É certo que neste caso, ao contrário do que ocorre no âmbito da aplicação do nº 2 do art.º 598º, o qual não exige qualquer justificação para o aditamento ou a alteração ao rol de testemunhas, a substituição de testemunha apenas se encontra prevista nos casos enunciados no nº 3 do art.º 508º do Código de Processo Civil.

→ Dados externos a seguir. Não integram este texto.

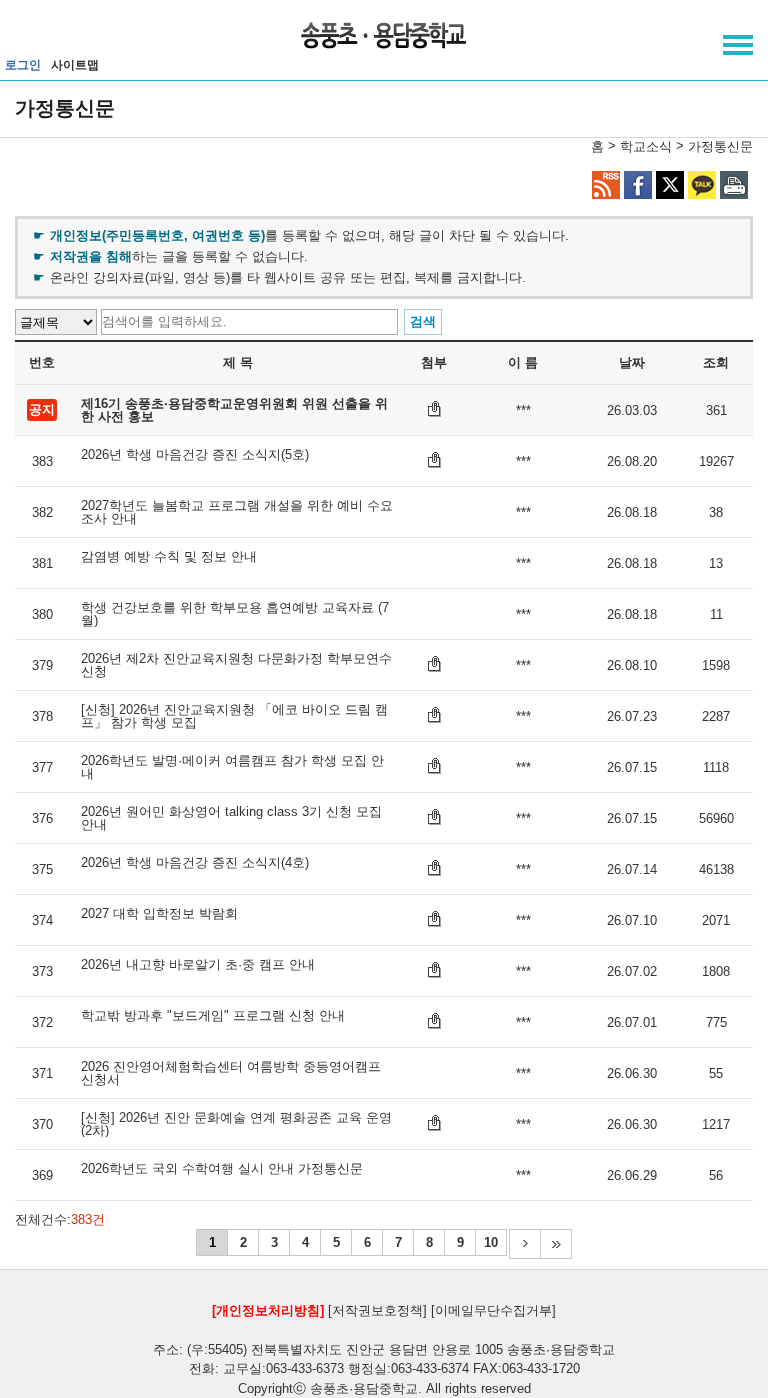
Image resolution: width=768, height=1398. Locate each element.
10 (491, 1242)
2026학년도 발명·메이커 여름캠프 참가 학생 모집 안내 (232, 767)
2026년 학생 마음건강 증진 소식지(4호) (195, 863)
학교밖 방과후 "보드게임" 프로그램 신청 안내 (213, 1016)
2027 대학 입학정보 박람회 (159, 914)
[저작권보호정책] (377, 1310)
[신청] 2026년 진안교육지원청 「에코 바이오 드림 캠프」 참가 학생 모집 (234, 716)
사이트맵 (75, 65)
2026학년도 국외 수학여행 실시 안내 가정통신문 (222, 1169)
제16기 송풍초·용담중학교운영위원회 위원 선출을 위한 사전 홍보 (234, 410)
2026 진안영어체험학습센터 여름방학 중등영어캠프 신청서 (231, 1073)
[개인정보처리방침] (268, 1310)
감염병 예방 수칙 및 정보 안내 (169, 557)
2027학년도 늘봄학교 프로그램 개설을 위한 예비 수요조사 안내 (237, 512)
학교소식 (646, 146)
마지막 (556, 1244)
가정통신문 (720, 146)
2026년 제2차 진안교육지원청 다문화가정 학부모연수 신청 (236, 665)
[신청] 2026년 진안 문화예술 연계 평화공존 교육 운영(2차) (236, 1124)
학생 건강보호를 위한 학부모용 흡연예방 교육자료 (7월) (235, 614)
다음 (524, 1244)
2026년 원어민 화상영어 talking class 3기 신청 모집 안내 (231, 818)
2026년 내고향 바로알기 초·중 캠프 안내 (198, 965)
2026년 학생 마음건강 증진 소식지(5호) (195, 455)
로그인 (23, 65)
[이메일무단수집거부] (493, 1310)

Com efeito, nos termos deste preceito legal, a substituição da testemunha deve ser requerida logo que a parte que a indicou tenha conhecimento do impedimento para vir depor, por algum dos fundamentos referenciados nas diversas alíneas do nº 3, a saber: impossibilidade definitiva para depor, posterior à sua indicação; impossibilidade temporária ou mudança de residência depois de oferecida; não notificação da testemunha quando devesse ter sido notificada, ou outro impedimento legítimo; a falta sem motivo justificado, não sendo encontrada para vir depor.

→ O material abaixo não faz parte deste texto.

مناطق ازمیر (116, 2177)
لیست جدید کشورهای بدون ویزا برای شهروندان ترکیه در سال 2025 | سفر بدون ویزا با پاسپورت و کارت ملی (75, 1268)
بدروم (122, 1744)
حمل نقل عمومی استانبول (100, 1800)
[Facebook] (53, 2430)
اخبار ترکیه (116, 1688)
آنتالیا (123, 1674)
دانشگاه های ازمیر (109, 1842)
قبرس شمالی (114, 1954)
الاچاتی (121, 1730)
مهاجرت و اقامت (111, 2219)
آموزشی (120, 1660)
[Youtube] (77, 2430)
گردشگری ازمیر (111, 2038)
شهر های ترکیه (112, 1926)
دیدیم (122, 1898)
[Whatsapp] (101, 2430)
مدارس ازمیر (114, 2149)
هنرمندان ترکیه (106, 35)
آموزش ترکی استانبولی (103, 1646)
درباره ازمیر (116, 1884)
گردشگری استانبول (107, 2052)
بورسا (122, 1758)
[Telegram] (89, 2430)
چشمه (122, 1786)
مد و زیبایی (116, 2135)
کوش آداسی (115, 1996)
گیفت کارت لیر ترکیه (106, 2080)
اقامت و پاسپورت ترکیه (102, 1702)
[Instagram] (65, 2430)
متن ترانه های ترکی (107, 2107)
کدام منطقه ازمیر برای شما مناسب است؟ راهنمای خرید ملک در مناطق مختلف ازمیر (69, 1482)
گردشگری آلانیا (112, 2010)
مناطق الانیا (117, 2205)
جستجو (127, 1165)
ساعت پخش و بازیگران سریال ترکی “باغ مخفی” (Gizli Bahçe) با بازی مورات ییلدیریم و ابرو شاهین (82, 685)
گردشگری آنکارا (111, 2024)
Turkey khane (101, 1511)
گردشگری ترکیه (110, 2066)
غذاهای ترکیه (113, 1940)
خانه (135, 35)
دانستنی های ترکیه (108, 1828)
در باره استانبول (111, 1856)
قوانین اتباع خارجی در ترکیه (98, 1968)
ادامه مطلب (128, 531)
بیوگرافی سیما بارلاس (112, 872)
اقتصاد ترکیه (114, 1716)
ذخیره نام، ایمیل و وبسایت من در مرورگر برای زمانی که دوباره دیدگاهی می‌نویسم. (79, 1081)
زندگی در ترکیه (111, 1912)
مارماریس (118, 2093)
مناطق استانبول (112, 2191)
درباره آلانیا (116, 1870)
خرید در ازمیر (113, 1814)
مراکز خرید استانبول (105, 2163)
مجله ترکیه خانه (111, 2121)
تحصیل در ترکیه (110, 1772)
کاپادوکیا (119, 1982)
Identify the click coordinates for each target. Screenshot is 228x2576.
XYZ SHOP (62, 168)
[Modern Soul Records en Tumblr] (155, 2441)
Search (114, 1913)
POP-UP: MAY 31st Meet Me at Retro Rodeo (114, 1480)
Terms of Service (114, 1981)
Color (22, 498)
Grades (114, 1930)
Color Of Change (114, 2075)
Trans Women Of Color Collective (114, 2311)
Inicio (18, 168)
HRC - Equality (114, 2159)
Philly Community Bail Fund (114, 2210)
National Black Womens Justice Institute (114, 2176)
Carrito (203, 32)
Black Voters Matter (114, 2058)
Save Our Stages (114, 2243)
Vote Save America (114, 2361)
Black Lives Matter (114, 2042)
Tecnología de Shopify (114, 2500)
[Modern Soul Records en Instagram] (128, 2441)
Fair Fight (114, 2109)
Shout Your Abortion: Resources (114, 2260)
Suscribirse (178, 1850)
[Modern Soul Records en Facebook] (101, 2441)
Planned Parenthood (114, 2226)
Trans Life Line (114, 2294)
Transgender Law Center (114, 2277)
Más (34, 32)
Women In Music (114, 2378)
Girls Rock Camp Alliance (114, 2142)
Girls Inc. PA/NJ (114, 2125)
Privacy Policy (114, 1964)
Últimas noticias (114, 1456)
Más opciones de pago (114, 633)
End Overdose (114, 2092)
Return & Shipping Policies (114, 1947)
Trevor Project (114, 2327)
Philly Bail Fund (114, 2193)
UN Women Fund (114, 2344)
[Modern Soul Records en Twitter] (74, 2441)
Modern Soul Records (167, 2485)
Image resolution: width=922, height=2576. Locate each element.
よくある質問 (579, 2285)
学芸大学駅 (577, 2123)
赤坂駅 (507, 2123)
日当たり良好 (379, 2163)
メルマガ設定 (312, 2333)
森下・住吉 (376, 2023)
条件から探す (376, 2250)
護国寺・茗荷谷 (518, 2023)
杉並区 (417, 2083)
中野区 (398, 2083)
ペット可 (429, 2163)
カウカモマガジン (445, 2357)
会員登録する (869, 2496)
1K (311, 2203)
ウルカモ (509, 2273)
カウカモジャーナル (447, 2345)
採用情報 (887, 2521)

Donde, à parte que requer a substituição da testemunha, cabe o ónus de alegação de algum dos fundamentos previstos nestas diversas alíneas, bem como indicar que o impedimento se verificou posteriormente à sua indicação, ou dele teve conhecimento em momento posterior. No caso, nada releva o facto de uma testemunha ter dito que a testemunha substituída já havia falecido em 2018, pois o que releva e não é posto em causa é que a parte apenas teve conhecimento após ter oferecido nos autos tal testemunha no seu rol inicial. Por outro lado, ainda que não exista a junção da prova do internamento de uma das outras testemunhas objecto de substituição, importa ter presente que a parte indicou que a mesma alterou a sua residência, o que desde já permitiria a substituição nos termos e para os efeitos do art.º 508º nº 3 alínea b) do Código de Processo Civil.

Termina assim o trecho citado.